_TEXTO_:
·····

Esa es la arriesgada y buena paridad que enseñan los maestros. Y lo que sobre todo enseñan es la responsabilidad.

Quizás sea la frecuente carencia de ésta la que ha inspirado a Rossana Rossanda, en un incisivo testimonio, la melancólica y firme constatación de la ausencia de maestros, capaces de buscar el sentido del mundo y de hacer que brille también en su propia vida. Responsabilidad significa pagar el precio que comportan cada afirmación y cada acción, afrontar las consecuencias de cada toma de posición y las renuncias implícitas en toda elección; significa en primer lugar, como indica el ejemplo de Akher, no empujar a los demás hacia caminos que éstos no son capaces de recorrer. Los falsos maestros crean a menudo clanes de adeptos destinados a convertirse en víctimas, como el profeta de la droga que, capaz de dominar personalmente su uso sin dejarse llevar a la destrucción, arrastra y arruina a los discípulos que no tienen la fuerza para seguirle en esa práctica sin autodestruirse. En los años setenta había quien predicaba que la revolución se hacía con las armas en la mano, perfectamente consciente de que para él se trataba de una inocua metáfora y dejando que otros tomasen sus palabras al pie de la letra, viéndose luego, a diferencia del maestro, en la necesidad de pechar con las consecuencias.

Maestro es quien no ha programado serlo. Quien, por el contrario, se las da de pequeño Sócrates es fácilmente patético; dejará de serlo cuando se dé cuenta de que no podrá jamás ser Sócrates, sino, todo lo más, uno de sus interlocutores que al final se sienten refutados, pero enriquecidos. Saber ser y seguir siendo alumnos no es poca cosa, es como ser ya casi maestros.

·····

_TAREA 1_: Extrae del texto sobre los maestros el fragmento que va desde "Maestro es quien" hasta "ya casi maestros.", ambos incluidos.
_TAREA 2_: Prolonga el texto sobre los maestros a partir de su última oración.
El listado procede de otra fuente.

_MATERIAL PROPORCIONADO_:
·····

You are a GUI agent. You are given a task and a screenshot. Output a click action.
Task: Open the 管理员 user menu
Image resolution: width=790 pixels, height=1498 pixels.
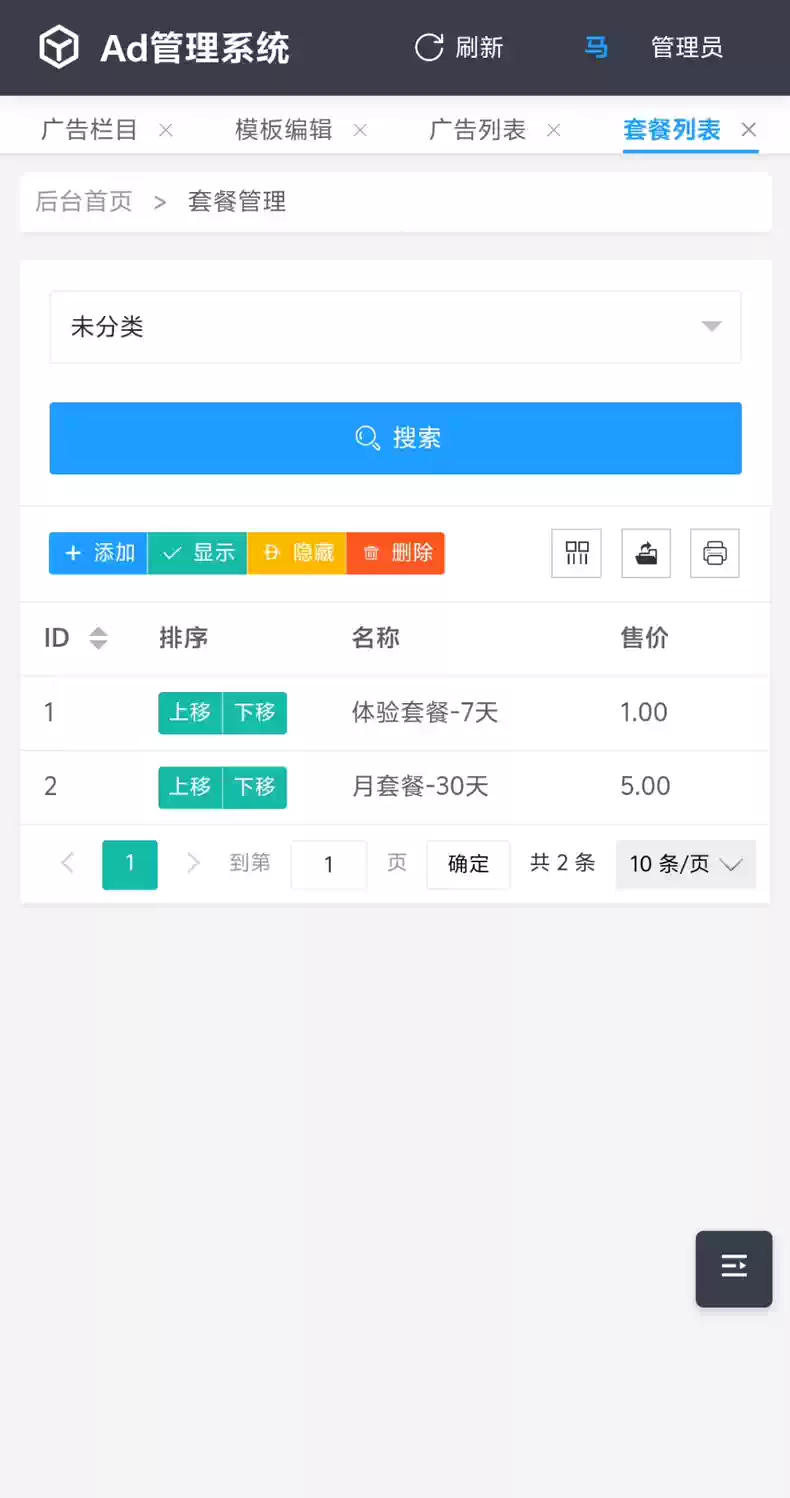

·····

_RESPUESTA ESPERADA 1_:
Maestro es quien no ha programado serlo. Quien, por el contrario, se las da de pequeño Sócrates es fácilmente patético; dejará de serlo cuando se dé cuenta de que no podrá jamás ser Sócrates, sino, todo lo más, uno de sus interlocutores que al final se sienten refutados, pero enriquecidos. Saber ser y seguir siendo alumnos no es poca cosa, es como ser ya casi maestros.

_RESPUESTA ESPERADA 2_:
1996

LA LITERATURA TIMORATA

Con los buenos sentimientos, decía Gide, no se hace literatura. No hay en efecto artista que, temeroso de que se le considere edificante, no predique la transgresión en lugar de invitar a observar los mandamientos o la moral kantiana. De hecho, la literatura mantiene raras veces la promesa de vérselas con el mal, del que la realidad está impregnada igual que el aire de las ciudades de contaminación, y de expresar los sentimientos malignos que anidan en el ánimo, volviéndolo sucio y opaco como el cuello de una camisa que no nos hemos cambiado. La ostentadora profanación, tan grata a tantas expresiones artísticas efectistas, demuestra ser a menudo bienintencionada, de la misma manera que son en general las personas más formales las que presumen de haber tenido malas notas en conducta. Los escritores iconoclastas celebran el eros frente a la represión, las posturas rebeldes frente al autoritarismo dogmático, la revuelta de los marginados frente a los tutores de las jerarquías sociales. Todo esto es muy de alabar, pero no es sino una profesión de moralidad y de buenos sentimientos; son éstos los que llevan a defender las libertades de todo tipo y a las víctimas de las opresiones, mientras que los inquisidores y tiranos son los que representan el mal y los que tienen por lo tanto el derecho de investirse de su diabólica seducción.

Suele ocurrir que los escritores a los que les gustan las provocaciones sean precisamente los buenos chicos, que celebran la democracia pero critican como se debe al capitalismo, que se oponen al comunismo despótico pero cultivan un noble y vago socialismo libertario. Prácticamente ninguno está del lado de los sentimientos verdaderamente inicuos, ninguno aprueba la amoral libertad del individuo capaz de desahogar sin la menor inhibición su propia voluntad de poder sin cuidarse lo más mínimo del dolor infligido a los demás, igual que el niño que disfruta aplastando a un insecto o quitándole un juguete a otro niño más débil, sin inmutarse ante las lágrimas de éste.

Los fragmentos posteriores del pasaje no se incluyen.